Holiday celebrated in the U.S.

Fourth Thursday of November

What Does #Thanksgiving Mean?

The #Thanksgiving hashtag is one of the most widely used holiday tags in the United States. Celebrated on the fourth Thursday of November, Thanksgiving is a day for gathering with family and friends, sharing a meal, and expressing gratitude. The traditional feast features turkey, stuffing, mashed potatoes, cranberry sauce, and pie. Beyond the food, Thanksgiving represents a moment to pause, reflect on blessings, and appreciate the people in your life. It also kicks off the holiday season, leading into Black Friday shopping and the December festivities.

How to Use #Thanksgiving

Use #Thanksgiving to share family dinner photos, express what you are grateful for, post recipes, or share your holiday traditions. Restaurants and food brands can promote Thanksgiving menus and specials. Travel companies can tap into the holiday travel conversation. Pair with #Grateful, #ThanksgivingDinner, #FamilyTime, #GobbleGobble, or #HolidaySeason for broader engagement.

Thanksgiving is one of the most dominant hashtags in American social media, generating millions of posts every November. The holiday itself dates back to the autumn of 1621, when at least 90 Wampanoag people joined 52 English colonists at what is now Plymouth, Massachusetts, for a harvest celebration. Nobody at the time called it "Thanksgiving" - that label was attached nearly 220 years later, in 1841, when an editor named Alexander Young first described the 1621 feast as the "first Thanksgiving" in a reprinted historical document.

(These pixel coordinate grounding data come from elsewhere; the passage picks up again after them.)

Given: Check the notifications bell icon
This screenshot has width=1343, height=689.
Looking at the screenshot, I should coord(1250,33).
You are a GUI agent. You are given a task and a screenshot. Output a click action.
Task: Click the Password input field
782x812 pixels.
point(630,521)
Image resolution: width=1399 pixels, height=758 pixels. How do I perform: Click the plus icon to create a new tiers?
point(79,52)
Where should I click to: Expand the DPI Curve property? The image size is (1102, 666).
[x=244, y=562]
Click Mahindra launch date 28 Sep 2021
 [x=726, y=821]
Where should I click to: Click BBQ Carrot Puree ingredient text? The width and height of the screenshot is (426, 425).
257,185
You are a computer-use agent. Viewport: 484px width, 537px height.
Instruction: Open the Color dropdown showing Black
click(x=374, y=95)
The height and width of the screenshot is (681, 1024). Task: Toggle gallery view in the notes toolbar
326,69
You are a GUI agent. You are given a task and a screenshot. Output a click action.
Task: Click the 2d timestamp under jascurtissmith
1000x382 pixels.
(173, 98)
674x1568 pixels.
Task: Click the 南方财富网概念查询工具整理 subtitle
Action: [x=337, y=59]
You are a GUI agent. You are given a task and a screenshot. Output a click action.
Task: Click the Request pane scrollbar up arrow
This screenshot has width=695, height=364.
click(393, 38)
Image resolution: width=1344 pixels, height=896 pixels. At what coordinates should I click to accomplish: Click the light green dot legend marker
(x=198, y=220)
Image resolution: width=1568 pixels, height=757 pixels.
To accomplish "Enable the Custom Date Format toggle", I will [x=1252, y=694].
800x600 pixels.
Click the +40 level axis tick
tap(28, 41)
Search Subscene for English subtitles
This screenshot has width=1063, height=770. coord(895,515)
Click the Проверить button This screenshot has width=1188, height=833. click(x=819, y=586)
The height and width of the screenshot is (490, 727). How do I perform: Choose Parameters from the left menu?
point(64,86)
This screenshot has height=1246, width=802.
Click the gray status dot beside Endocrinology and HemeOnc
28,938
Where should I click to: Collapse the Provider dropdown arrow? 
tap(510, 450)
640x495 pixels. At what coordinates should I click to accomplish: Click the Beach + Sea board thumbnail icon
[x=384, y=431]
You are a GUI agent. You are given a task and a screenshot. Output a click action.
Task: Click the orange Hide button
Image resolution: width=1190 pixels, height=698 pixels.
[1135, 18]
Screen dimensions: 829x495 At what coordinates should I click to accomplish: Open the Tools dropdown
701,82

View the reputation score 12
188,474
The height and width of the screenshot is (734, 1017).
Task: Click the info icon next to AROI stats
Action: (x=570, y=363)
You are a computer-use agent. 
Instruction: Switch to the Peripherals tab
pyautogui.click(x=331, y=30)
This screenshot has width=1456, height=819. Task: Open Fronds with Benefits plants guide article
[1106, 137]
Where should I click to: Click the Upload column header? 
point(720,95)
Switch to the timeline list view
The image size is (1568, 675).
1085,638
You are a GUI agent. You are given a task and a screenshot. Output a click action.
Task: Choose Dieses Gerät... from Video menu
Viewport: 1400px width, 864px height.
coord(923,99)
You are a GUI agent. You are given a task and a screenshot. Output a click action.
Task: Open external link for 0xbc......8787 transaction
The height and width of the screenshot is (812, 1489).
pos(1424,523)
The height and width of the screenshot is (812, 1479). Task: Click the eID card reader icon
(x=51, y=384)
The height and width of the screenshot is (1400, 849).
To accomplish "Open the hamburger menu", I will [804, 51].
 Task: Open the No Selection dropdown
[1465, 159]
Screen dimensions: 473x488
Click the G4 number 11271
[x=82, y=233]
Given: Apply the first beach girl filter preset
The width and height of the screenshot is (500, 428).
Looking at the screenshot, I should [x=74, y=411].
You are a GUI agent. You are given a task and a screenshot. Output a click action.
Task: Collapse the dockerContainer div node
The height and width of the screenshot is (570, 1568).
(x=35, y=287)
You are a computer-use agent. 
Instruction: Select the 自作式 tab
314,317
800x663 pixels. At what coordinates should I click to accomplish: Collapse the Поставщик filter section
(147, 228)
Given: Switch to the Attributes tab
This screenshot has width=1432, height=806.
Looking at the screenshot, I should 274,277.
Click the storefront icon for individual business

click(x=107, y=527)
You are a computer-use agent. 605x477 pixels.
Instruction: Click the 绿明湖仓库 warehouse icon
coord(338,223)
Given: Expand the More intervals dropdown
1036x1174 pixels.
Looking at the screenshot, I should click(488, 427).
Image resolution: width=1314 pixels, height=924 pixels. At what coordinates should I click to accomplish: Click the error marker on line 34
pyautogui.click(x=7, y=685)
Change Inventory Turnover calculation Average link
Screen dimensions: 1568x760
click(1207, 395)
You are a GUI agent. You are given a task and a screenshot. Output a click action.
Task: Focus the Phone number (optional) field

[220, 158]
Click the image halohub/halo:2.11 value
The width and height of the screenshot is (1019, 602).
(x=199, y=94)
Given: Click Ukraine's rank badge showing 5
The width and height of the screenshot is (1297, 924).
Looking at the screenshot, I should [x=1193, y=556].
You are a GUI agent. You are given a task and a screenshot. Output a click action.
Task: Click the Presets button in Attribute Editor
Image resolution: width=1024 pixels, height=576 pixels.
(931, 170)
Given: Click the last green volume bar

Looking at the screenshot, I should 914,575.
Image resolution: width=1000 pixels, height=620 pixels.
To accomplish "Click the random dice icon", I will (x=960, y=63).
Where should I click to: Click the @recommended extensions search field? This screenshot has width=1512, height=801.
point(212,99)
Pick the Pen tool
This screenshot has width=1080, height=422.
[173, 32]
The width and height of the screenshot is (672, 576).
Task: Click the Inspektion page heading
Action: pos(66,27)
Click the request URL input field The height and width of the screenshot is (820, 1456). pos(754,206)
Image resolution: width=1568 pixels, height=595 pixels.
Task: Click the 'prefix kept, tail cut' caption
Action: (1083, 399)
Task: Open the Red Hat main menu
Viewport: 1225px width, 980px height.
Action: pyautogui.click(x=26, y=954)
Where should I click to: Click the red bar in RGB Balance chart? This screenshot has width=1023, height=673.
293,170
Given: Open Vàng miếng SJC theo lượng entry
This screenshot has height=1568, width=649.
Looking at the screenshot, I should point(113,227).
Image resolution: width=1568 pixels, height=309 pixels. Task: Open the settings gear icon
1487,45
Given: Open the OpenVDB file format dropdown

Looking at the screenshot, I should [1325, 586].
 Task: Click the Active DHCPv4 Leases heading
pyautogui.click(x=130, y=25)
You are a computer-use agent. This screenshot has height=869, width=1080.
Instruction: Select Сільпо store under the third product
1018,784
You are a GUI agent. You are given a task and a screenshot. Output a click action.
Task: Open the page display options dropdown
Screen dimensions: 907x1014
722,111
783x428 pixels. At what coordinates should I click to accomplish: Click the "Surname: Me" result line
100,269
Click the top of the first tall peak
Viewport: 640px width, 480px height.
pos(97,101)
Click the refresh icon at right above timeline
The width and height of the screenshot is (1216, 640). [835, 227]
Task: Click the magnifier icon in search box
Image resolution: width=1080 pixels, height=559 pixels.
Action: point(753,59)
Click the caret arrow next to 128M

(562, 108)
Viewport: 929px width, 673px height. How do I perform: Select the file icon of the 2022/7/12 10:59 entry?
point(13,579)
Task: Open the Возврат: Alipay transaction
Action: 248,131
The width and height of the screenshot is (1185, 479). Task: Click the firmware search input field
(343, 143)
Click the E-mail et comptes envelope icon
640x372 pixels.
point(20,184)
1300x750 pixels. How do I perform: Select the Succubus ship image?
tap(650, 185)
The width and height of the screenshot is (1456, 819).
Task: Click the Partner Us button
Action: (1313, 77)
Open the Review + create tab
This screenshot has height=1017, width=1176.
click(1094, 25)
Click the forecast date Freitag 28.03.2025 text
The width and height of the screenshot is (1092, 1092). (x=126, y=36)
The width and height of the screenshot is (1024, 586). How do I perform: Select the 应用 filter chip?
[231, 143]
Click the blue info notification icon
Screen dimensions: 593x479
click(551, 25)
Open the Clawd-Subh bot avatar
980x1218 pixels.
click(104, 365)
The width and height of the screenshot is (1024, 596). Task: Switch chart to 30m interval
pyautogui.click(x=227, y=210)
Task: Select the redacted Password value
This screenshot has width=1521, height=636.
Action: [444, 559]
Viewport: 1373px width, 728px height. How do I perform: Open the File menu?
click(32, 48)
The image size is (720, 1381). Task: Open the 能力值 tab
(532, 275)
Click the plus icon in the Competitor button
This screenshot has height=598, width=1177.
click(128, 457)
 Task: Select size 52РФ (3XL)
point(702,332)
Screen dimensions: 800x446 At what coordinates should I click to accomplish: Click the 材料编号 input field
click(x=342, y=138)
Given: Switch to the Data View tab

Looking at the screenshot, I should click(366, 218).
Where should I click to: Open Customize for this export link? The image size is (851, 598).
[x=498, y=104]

How It Became a National Holiday

The path from a single harvest feast to a national holiday took centuries and one very persistent woman. Sarah Josepha Hale, editor of Godey's Lady's Book magazine, spent decades lobbying politicians to establish a national Thanksgiving Day. She wrote letters to five different presidents before Abraham Lincoln finally proclaimed a national Thanksgiving in 1863, setting it on the last Thursday of November. Franklin Roosevelt later moved it up a week in 1939 to extend the holiday shopping season - a decision so controversial it created two competing Thanksgivings for two years before Congress settled on the fourth Thursday of November in 1941.

Thanksgiving on Social Media

The #Thanksgiving hashtag consistently ranks among the top seasonal tags each year. Analysis of recent years shows more than 2 million social media posts focused on holiday planning, food, family dynamics, and cultural traditions. Almost half of that conversation comes from millennials, who shape digital sentiment around the holiday more than any other generation.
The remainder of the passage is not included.